| Exercise |
The entries are to be written out again with no differences.

| Supplied entries |
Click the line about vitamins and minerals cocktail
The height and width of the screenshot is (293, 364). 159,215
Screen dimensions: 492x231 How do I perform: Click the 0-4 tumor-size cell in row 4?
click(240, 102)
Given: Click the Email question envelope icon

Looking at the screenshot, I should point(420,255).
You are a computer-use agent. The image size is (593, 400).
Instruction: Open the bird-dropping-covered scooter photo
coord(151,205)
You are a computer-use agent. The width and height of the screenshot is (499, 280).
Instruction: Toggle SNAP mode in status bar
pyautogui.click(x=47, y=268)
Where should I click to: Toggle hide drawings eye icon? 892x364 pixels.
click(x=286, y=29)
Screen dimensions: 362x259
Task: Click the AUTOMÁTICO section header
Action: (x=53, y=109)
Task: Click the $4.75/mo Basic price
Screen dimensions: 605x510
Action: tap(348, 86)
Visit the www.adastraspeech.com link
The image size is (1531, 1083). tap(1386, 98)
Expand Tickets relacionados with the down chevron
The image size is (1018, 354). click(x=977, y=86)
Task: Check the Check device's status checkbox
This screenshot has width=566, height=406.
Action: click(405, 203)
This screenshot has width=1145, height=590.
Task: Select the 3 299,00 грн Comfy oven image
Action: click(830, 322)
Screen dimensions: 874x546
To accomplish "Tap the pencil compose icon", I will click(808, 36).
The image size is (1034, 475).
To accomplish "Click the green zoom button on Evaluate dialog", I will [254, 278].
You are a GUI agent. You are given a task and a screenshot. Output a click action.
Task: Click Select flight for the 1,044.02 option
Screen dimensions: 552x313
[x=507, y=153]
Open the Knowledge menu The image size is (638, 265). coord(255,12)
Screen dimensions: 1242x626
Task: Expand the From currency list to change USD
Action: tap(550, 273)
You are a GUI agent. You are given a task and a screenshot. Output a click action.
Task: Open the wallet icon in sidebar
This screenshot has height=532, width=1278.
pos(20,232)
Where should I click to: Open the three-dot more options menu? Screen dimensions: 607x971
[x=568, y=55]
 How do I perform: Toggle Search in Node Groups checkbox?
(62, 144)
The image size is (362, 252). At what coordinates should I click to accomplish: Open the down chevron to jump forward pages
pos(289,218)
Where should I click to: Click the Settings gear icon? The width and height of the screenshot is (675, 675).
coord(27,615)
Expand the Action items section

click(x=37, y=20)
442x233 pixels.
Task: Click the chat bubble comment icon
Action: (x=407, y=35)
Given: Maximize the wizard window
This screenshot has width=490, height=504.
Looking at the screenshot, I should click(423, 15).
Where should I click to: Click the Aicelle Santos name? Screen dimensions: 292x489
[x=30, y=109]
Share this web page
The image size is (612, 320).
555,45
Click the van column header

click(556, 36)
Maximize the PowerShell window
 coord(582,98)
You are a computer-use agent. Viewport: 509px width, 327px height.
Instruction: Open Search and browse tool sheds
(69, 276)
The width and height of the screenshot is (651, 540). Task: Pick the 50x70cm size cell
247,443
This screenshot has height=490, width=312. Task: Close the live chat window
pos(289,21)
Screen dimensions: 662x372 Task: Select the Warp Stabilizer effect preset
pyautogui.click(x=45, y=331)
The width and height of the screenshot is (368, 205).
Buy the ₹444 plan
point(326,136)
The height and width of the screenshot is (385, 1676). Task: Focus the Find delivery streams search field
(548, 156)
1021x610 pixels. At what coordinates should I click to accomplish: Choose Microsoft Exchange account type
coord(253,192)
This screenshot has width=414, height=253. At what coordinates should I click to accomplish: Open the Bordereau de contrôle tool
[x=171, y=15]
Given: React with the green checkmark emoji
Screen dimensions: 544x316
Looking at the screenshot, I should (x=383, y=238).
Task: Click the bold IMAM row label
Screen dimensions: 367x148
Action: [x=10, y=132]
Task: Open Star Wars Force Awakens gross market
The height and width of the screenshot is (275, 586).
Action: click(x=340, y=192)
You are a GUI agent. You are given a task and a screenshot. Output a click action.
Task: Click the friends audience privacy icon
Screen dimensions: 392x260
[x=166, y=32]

| Written response |
Click the line about vitamins and minerals cocktail
The height and width of the screenshot is (293, 364). 159,215
Screen dimensions: 492x231 How do I perform: Click the 0-4 tumor-size cell in row 4?
click(240, 102)
Given: Click the Email question envelope icon

Looking at the screenshot, I should point(420,255).
You are a computer-use agent. The image size is (593, 400).
Instruction: Open the bird-dropping-covered scooter photo
coord(151,205)
You are a computer-use agent. The width and height of the screenshot is (499, 280).
Instruction: Toggle SNAP mode in status bar
pyautogui.click(x=47, y=268)
Where should I click to: Toggle hide drawings eye icon? 892x364 pixels.
click(x=286, y=29)
Screen dimensions: 362x259
Task: Click the AUTOMÁTICO section header
Action: (x=53, y=109)
Task: Click the $4.75/mo Basic price
Screen dimensions: 605x510
Action: tap(348, 86)
Visit the www.adastraspeech.com link
The image size is (1531, 1083). tap(1386, 98)
Expand Tickets relacionados with the down chevron
The image size is (1018, 354). click(x=977, y=86)
Task: Check the Check device's status checkbox
This screenshot has width=566, height=406.
Action: click(405, 203)
This screenshot has width=1145, height=590.
Task: Select the 3 299,00 грн Comfy oven image
Action: click(830, 322)
Screen dimensions: 874x546
To accomplish "Tap the pencil compose icon", I will click(808, 36).
The image size is (1034, 475).
To accomplish "Click the green zoom button on Evaluate dialog", I will [254, 278].
You are a GUI agent. You are given a task and a screenshot. Output a click action.
Task: Click Select flight for the 1,044.02 option
Screen dimensions: 552x313
[x=507, y=153]
Open the Knowledge menu The image size is (638, 265). coord(255,12)
Screen dimensions: 1242x626
Task: Expand the From currency list to change USD
Action: tap(550, 273)
You are a GUI agent. You are given a task and a screenshot. Output a click action.
Task: Open the wallet icon in sidebar
This screenshot has height=532, width=1278.
pos(20,232)
Where should I click to: Open the three-dot more options menu? Screen dimensions: 607x971
[x=568, y=55]
 How do I perform: Toggle Search in Node Groups checkbox?
(62, 144)
The image size is (362, 252). At what coordinates should I click to accomplish: Open the down chevron to jump forward pages
pos(289,218)
Where should I click to: Click the Settings gear icon? The width and height of the screenshot is (675, 675).
coord(27,615)
Expand the Action items section

click(x=37, y=20)
442x233 pixels.
Task: Click the chat bubble comment icon
Action: (x=407, y=35)
Given: Maximize the wizard window
This screenshot has width=490, height=504.
Looking at the screenshot, I should click(423, 15).
Where should I click to: Click the Aicelle Santos name? Screen dimensions: 292x489
[x=30, y=109]
Share this web page
The image size is (612, 320).
555,45
Click the van column header

click(556, 36)
Maximize the PowerShell window
 coord(582,98)
You are a computer-use agent. Viewport: 509px width, 327px height.
Instruction: Open Search and browse tool sheds
(69, 276)
The width and height of the screenshot is (651, 540). Task: Pick the 50x70cm size cell
247,443
This screenshot has height=490, width=312. Task: Close the live chat window
pos(289,21)
Screen dimensions: 662x372 Task: Select the Warp Stabilizer effect preset
pyautogui.click(x=45, y=331)
The width and height of the screenshot is (368, 205).
Buy the ₹444 plan
point(326,136)
The height and width of the screenshot is (385, 1676). Task: Focus the Find delivery streams search field
(548, 156)
1021x610 pixels. At what coordinates should I click to accomplish: Choose Microsoft Exchange account type
coord(253,192)
This screenshot has width=414, height=253. At what coordinates should I click to accomplish: Open the Bordereau de contrôle tool
[x=171, y=15]
Given: React with the green checkmark emoji
Screen dimensions: 544x316
Looking at the screenshot, I should (x=383, y=238).
Task: Click the bold IMAM row label
Screen dimensions: 367x148
Action: [x=10, y=132]
Task: Open Star Wars Force Awakens gross market
The height and width of the screenshot is (275, 586).
Action: click(x=340, y=192)
You are a GUI agent. You are given a task and a screenshot. Output a click action.
Task: Click the friends audience privacy icon
Screen dimensions: 392x260
[x=166, y=32]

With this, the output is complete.